No pienso en qué le diré, en qué pasará si ya se ha marchado o en cómo reaccionaré si se niega a recibirme. Únicamente pienso en avanzar lo más deprisa que pueda por este lodazal; en llegar a tiempo. Noto cómo a mi alrededor cada vez hay menos luz. Mi ritmo, dificultado por el estado en el que se encuentra el camino debido a la lluvia, no es suficiente. El sol pedalea más rápido. Aprieto los dientes; no le dejaré ganar.

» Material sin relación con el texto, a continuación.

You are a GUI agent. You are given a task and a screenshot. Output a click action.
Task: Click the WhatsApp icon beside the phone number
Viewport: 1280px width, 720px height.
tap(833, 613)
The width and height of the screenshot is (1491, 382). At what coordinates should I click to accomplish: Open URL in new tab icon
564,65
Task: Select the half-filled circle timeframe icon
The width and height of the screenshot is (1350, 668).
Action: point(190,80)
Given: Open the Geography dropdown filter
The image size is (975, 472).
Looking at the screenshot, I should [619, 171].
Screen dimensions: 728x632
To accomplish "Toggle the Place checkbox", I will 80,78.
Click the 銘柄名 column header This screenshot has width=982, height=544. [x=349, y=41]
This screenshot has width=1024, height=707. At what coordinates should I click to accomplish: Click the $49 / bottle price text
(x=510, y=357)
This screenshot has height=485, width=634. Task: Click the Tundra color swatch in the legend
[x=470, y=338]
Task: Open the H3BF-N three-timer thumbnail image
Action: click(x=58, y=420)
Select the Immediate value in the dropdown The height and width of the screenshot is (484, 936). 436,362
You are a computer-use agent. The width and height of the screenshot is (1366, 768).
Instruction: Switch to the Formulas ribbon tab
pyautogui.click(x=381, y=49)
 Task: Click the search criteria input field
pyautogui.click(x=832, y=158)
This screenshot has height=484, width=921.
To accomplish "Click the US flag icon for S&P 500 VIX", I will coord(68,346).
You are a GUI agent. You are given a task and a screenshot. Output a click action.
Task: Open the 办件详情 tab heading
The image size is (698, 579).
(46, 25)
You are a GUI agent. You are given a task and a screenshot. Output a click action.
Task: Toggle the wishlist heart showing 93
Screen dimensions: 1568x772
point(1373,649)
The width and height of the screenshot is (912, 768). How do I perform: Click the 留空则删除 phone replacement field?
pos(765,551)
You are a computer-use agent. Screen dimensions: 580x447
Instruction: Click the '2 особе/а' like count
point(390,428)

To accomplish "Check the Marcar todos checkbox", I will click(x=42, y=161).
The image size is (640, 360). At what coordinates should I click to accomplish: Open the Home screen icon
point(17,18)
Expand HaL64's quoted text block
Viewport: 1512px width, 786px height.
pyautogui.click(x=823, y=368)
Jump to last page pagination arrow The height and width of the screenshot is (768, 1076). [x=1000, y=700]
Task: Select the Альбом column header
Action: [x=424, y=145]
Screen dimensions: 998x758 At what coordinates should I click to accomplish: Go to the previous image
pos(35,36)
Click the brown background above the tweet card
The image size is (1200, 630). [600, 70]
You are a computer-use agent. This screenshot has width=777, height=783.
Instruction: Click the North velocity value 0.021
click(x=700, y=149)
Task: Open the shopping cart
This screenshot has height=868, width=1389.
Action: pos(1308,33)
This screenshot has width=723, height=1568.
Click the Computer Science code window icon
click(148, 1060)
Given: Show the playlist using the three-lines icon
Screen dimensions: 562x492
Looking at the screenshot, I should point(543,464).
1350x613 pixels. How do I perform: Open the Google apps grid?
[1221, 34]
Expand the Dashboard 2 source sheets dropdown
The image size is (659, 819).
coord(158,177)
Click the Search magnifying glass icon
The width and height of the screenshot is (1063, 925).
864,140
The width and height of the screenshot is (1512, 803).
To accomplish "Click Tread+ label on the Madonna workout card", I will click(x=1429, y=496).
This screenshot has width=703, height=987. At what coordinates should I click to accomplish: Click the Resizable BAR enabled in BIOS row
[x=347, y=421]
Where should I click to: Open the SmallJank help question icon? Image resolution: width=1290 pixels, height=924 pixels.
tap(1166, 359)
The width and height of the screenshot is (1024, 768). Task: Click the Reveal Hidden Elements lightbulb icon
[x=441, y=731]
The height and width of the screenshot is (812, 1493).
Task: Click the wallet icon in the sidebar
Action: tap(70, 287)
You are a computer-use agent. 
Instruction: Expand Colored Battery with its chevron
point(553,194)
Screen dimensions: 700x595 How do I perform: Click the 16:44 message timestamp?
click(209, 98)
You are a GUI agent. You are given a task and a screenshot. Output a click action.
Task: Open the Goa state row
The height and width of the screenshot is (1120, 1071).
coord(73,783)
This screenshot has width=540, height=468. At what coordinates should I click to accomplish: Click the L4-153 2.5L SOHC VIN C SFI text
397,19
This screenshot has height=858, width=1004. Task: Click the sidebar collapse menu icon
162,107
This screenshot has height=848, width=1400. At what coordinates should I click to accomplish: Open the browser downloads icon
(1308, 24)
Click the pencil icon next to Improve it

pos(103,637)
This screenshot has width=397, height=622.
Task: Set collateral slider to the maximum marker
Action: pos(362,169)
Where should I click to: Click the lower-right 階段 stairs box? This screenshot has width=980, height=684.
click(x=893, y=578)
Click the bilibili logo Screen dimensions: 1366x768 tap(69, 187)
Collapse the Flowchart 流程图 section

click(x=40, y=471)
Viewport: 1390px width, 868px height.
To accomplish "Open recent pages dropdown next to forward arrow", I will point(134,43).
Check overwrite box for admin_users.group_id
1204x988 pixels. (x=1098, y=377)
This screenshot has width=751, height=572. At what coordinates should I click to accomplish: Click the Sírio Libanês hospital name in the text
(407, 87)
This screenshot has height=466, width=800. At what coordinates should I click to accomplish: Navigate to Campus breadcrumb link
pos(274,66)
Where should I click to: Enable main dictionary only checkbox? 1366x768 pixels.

~La prisionera de las sombras~
Miro mis cuadros, aquellos que muestran el rostro de David. Los he apartado de los demás. No puedo llevármelos. Son demasiado aparatosos y acabarían estropeándose si me veo obligada a resguardarme en alguna cueva húmeda o a errar bajo la lluvia. Tendrán que quedarse. De todas formas, me sé su cara de memoria. Además, aquí estarán bien. Dentro de unos cuantos años, los suficientes para asegurarme de que su vida humana ya haya acabado, podré volver a esta mansión. En ella los tendré aguardándome.
Cada vez se aproxima más el atardecer. Pronto será la hora de partir. Evoco la última noche, cuando me tumbé a su lado escuchando su corazón, cuando él gritó mi nombre y me pidió que no me marchara... Sacudo la cabeza intentando quitarme esos pensamientos. Tengo que irme ya, antes de que no sea capaz de hacerlo. Me planto frente a la puerta, preparada. En cuanto se produzca el ocaso, saldré corriendo.
~El muchacho de los ojos azules~
La arena sigue cayendo presta en mi reloj mental. Muevo las piernas sin descanso; los músculos trabajan a todo su potencial, entregados al esfuerzo. Agarro con firmeza el manillar, que se tambalea inquieto. Cada piedra, cada raíz que asoma de la tierra es una nueva trampa, un nuevo escollo a superar. Las ruedas se quedan atrapadas en el barrizal, hundiéndose en él como mis pies lo hacían en la pintura del sueño. Y ese mismo lodo lo escupen al girar, manchando mi ropa, mi cuerpo, mi cara. La bici se ladea. Estoy a punto de caer. Freno. Me detengo, todavía en precario equilibrio. Echo un pie al suelo para apoyarme. Me falta el aliento. Estoy esforzándome más que nunca y aun así una voz cruel en mi mente me dice que no llegaré a tiempo, que todo es inútil, que posiblemente ya se haya marchado. Observo que la rueda delantera acumula tal cantidad de barro adherido a su alrededor que comienza a chocar con la horquilla; así no podré avanzar. Desmonto. Busco una piedra. Gracias a ella consigo eliminar el suficiente como para que gire y mi carrera pueda continuar. No dispongo de más tiempo que perder. Sigo pedaleando. Toda la velocidad que pueda alcanzar es poca.
Diviso al fin el claro; aparece ante mí la imponente silueta del edificio. Su tejado se alza al cielo y, al seguir su perfil y mirar la bóveda celeste, soy consciente de que ya ha anochecido.